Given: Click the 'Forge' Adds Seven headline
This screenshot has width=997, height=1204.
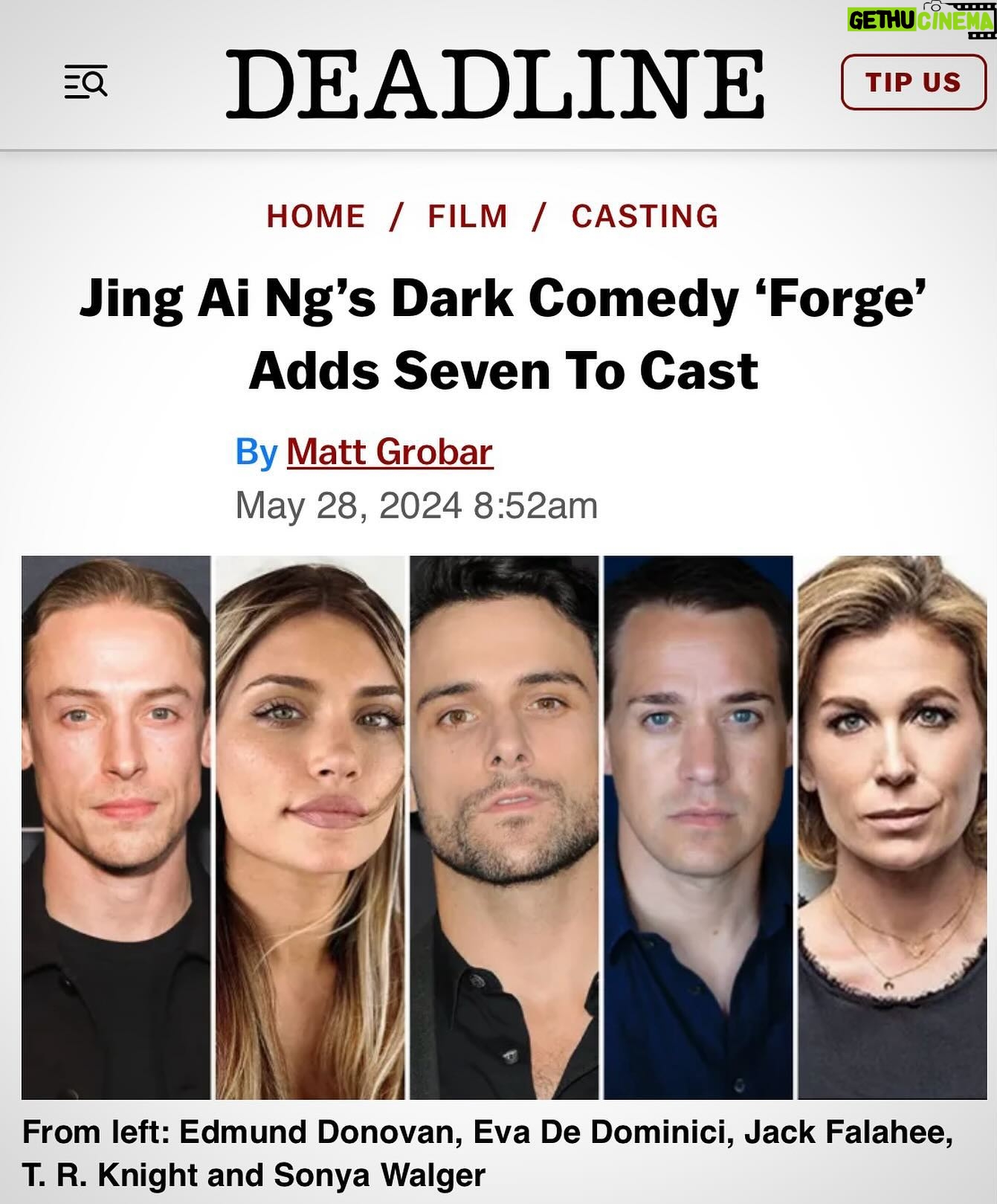Looking at the screenshot, I should pyautogui.click(x=503, y=334).
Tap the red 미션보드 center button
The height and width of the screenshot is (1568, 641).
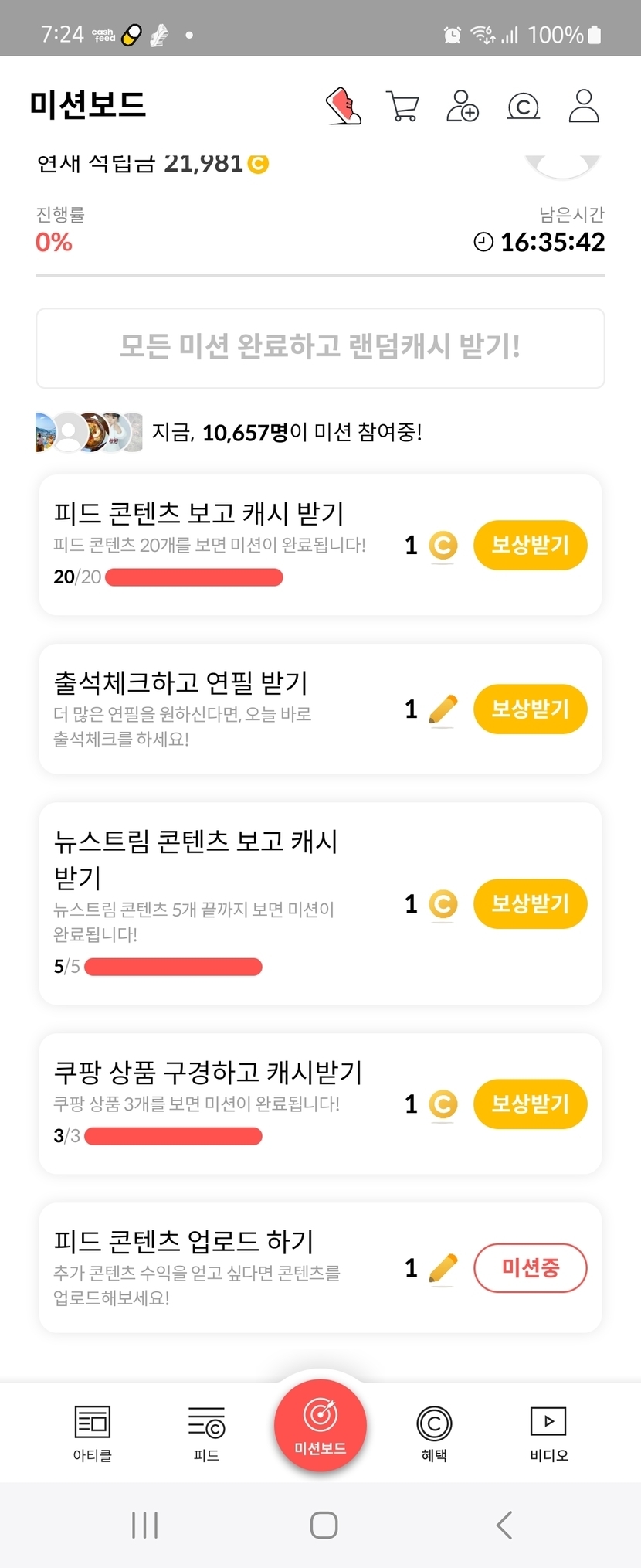(320, 1424)
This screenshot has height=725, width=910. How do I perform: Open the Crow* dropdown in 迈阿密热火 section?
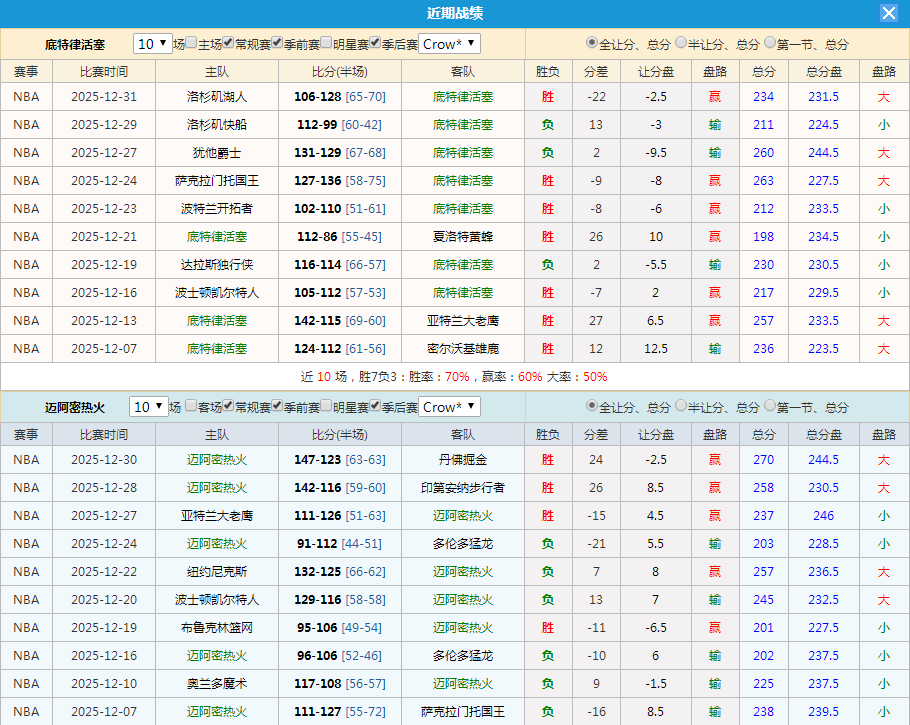click(448, 407)
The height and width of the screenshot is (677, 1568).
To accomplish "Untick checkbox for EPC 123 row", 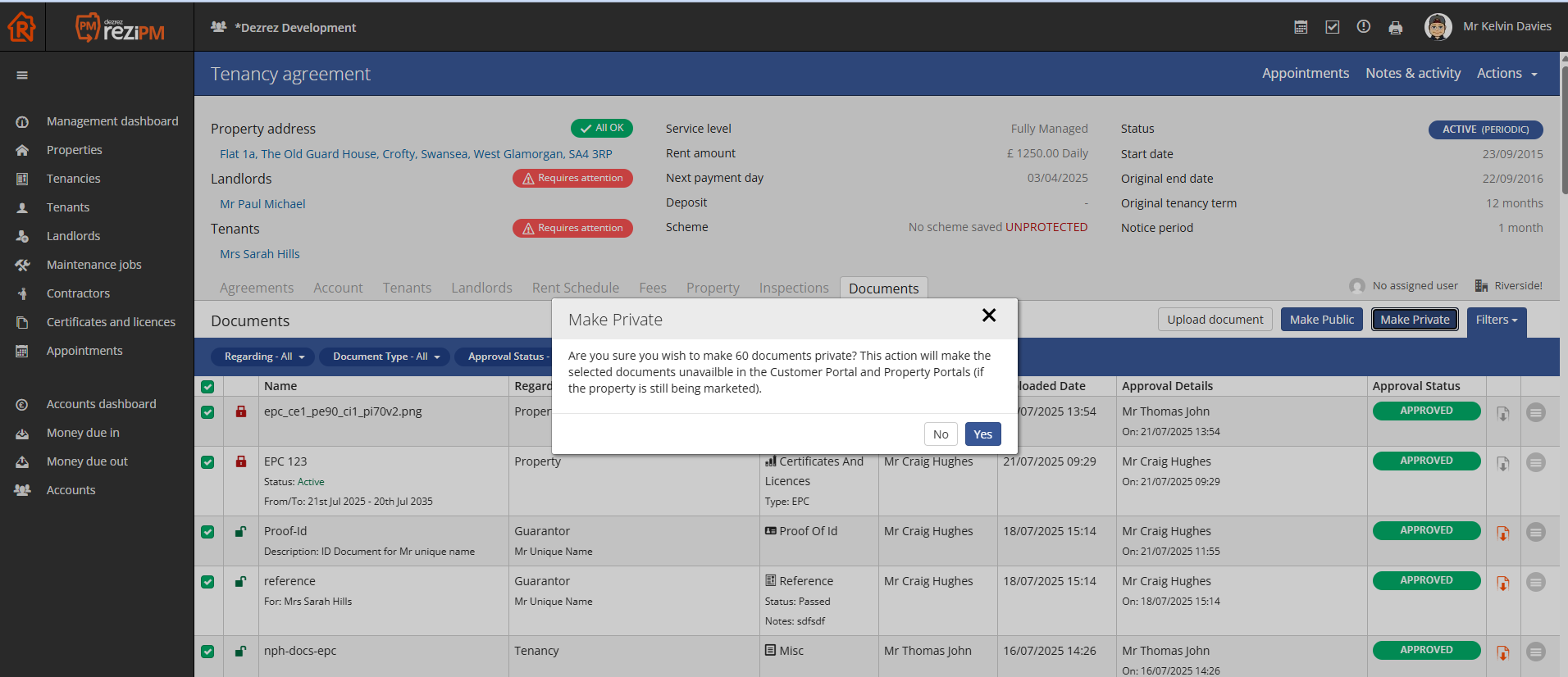I will pos(207,462).
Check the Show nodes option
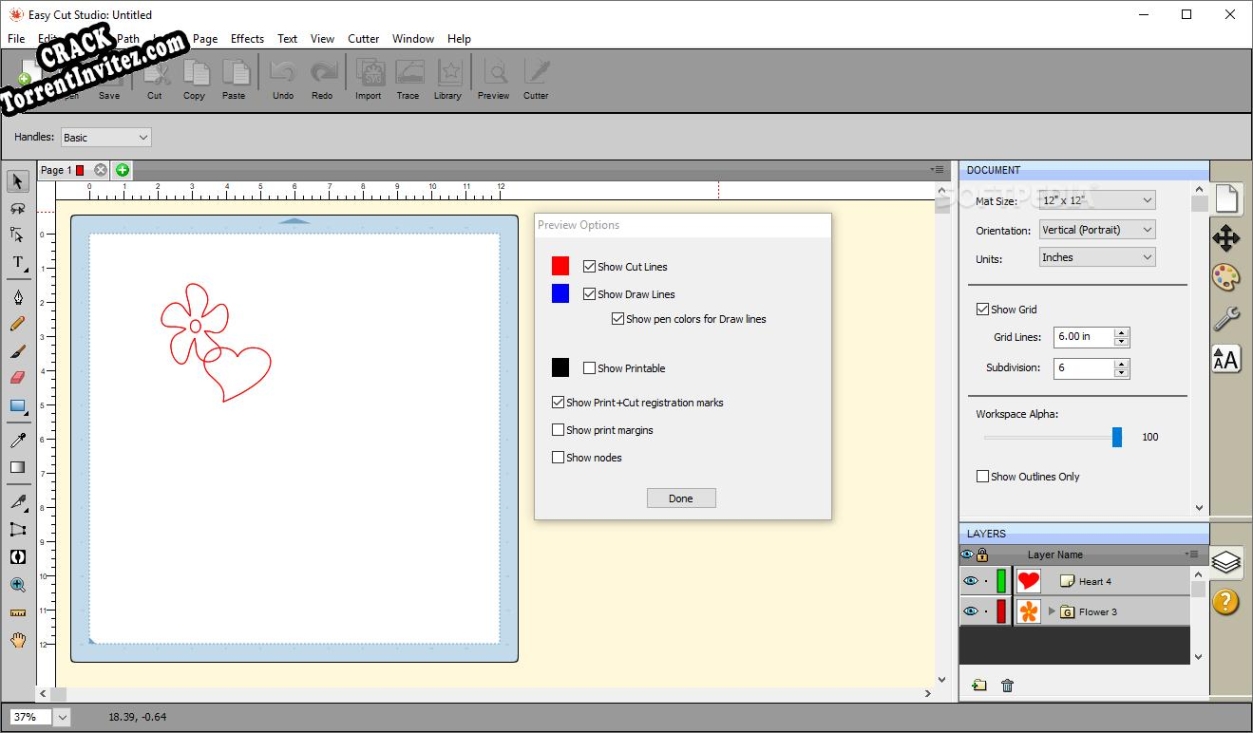The image size is (1253, 733). point(557,457)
____________________
_What you will do:_ Without the pictures, set down the lines above from the line with "Tap the red 미션보드 center button" up to and including the line with "The height and width of the screenshot is (677, 1568)." exactly as they stand.

_Task result:_
Tap the red 미션보드 center button
The height and width of the screenshot is (1568, 641).
(320, 1424)
This screenshot has height=725, width=910. How do I perform: Open the Crow* dropdown in 迈阿密热火 section?
click(448, 407)
The height and width of the screenshot is (677, 1568).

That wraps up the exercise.